◆ **EXERCISE DESCRIPTION**: How many lines of the listing below contain the word "Select"? Reply with the number only.
=-=-=
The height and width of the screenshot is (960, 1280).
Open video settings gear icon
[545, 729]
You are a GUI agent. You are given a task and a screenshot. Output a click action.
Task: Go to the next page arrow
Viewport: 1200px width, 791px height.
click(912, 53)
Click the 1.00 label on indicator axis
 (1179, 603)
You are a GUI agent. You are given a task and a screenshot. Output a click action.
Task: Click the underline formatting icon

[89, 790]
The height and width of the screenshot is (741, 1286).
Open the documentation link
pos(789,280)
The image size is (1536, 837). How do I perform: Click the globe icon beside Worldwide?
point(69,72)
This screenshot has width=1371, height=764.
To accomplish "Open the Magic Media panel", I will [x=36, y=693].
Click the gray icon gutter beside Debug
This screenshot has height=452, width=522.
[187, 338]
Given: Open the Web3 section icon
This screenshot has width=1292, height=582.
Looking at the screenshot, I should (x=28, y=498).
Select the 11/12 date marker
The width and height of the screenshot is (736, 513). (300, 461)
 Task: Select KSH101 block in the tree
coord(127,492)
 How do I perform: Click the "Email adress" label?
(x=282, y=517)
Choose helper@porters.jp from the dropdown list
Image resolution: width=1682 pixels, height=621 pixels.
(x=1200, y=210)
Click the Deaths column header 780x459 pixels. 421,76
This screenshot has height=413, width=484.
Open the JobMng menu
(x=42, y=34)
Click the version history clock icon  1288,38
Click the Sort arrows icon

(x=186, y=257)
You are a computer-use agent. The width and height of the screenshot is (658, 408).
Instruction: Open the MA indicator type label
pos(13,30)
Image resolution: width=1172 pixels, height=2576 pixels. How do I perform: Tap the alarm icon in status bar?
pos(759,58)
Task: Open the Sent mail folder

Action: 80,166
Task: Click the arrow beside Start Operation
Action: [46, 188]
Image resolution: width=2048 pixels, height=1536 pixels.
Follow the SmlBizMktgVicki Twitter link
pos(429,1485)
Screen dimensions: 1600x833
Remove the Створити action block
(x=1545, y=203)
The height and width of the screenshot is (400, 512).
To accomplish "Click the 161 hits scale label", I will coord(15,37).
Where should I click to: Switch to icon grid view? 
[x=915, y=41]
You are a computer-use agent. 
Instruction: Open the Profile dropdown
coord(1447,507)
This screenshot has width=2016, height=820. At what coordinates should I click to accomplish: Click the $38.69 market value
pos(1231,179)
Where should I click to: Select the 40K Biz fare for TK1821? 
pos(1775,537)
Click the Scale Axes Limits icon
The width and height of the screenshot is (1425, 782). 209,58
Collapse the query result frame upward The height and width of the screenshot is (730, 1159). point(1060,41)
=-=-=
◆ **ANSWER IN FULL**: 3